The chart below shows the relative mismatch between the stock price and revenue increases. British American has shown consistent revenue growth over the past five years. Given that tobacco products are frowned upon in this country, this revenue increase may seem like an anomaly for U.S. investors. However, the reality worldwide is that tobacco use in many other countries is not on a downward trajectory, but rather is increasing. The company continues to realize strong revenue growth from other countries, such as Turkey and Brazil. It has seen growth in emerging markets, with increasing sales in Bangladesh, Mexico, Vietnam and Russia. Revenue growth in these foreign markets helps to offset diminishing combustible product sales in other geographic regions.
Although the company is currently generating ample revenue with its legacy tobacco products — particularly in the emerging markets — the long-term growth potential lies in non-combustible products, such as heated tobacco and vapor techniques. British American’s next-generation products that will appeal to millennials and generation X consumers will constitute a growing percentage of the company’s overall revenue mix.
British American is intent on transforming itself from a combustible tobacco products company into a multi-category consumer products company. Indeed, the growth of this new segment is evident, as noted in the chart above, from the near doubling of its revenue over the past five years.
In an important development on Oct. 12, the U.S. Food and Drug Administration gave British American the green light to market its Vuse Solo e-cigarettes and tobacco-flavored pods, making it the first vapor product to get clearance from the health regulator. This is significant for the “sin stock” (as well as for its competitors) in the sense that a major health regulator in the U.S., by its approval of non-traditional products, appears to have lent credence to its investment thesis that long-term growth lies in the non-combustible markets.
As indicated by the company’s solid revenue stream and working capital, the combustible, traditional tobacco products are the funding vehicle for the company’s next-generation non-combustible products.
One financial measure that is cause for concern is the relatively high debt load the company has assumed. The chart below starkly reveals the ballooning of its long-term liabilities.

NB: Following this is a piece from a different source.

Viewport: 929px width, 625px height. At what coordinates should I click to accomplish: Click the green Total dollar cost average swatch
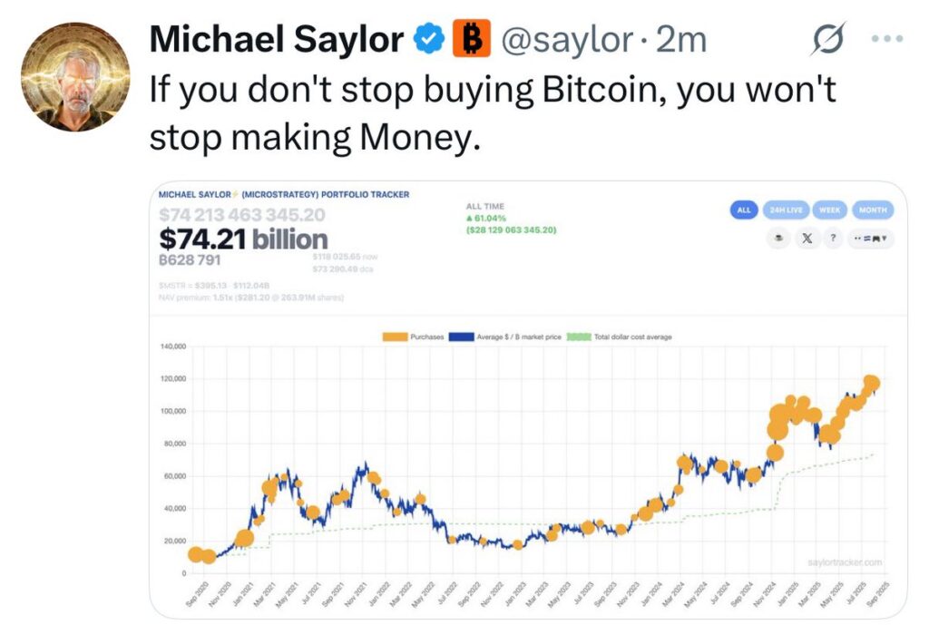click(x=579, y=337)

British American Tobacco's rather onerous debt burden occurred after its $86 billion acquisition of Reynolds America in 2017. This substantial increase in the company's debt load is reflected in a poor Altman-Z score of 1.32. The company scores poorly on other debt and long-term liability metrics. Debt-to-equity ranked worse than 78.38% of 37 companies in the tobacco products industry. The industry median is 0.06, while British American’s ratio is 0.72.
In addition, the company’s interest coverage ranked worse than 82.35% of 34 companies in the tobacco products industry. The industry median is 25.66, while British American has a ratio of 5.6. Offsetting the heavy debt load is the tobacco giant’s favorable free cash flow indexes, which are far superior to its industry competitors.
The company’s operating margin of 38% stands above 85% of other companies in the industry. The company has a GuruFocus profitability rank of 8 out of 10.
Additionally, the company scores favorably on a price-to-free cash flow basis, ranking better than 80% of companies in the tobacco products industry. The industry maximum is 60.08, the median is 14.62 and the minimum is 3.79. British American's ratio sits at 7.57.
In terms of dividend coverage and potential increases, British American's payout ratio stands at only 65% versus 78% for Altria Group Inc. (MO, Financial) and 82% for Philip Morris International Inc. (PM, Financial).
Despite its relatively high long-term liabilities compared to its competitors, at its current price of $36.06, the GF Value Line indicates the stock is modestly undervalued.
The Peter Lynch chart bolsters the undervalued thesis.
The company’s current price appears to be below its intrinsic value based on several other measures. For instance, British American’s operating margin has expanded, the price-book ratio is close to its 10-year low, the price-earnings ratio is close to its two-year low, the current price of $36.06 is close to its 10-year low and the price-sales ratio is close to its 10-year low.
British American Tobacco appears to be a worthy candidate for value investors looking for a current high yield with the prospect of price appreciation over the intermediate term.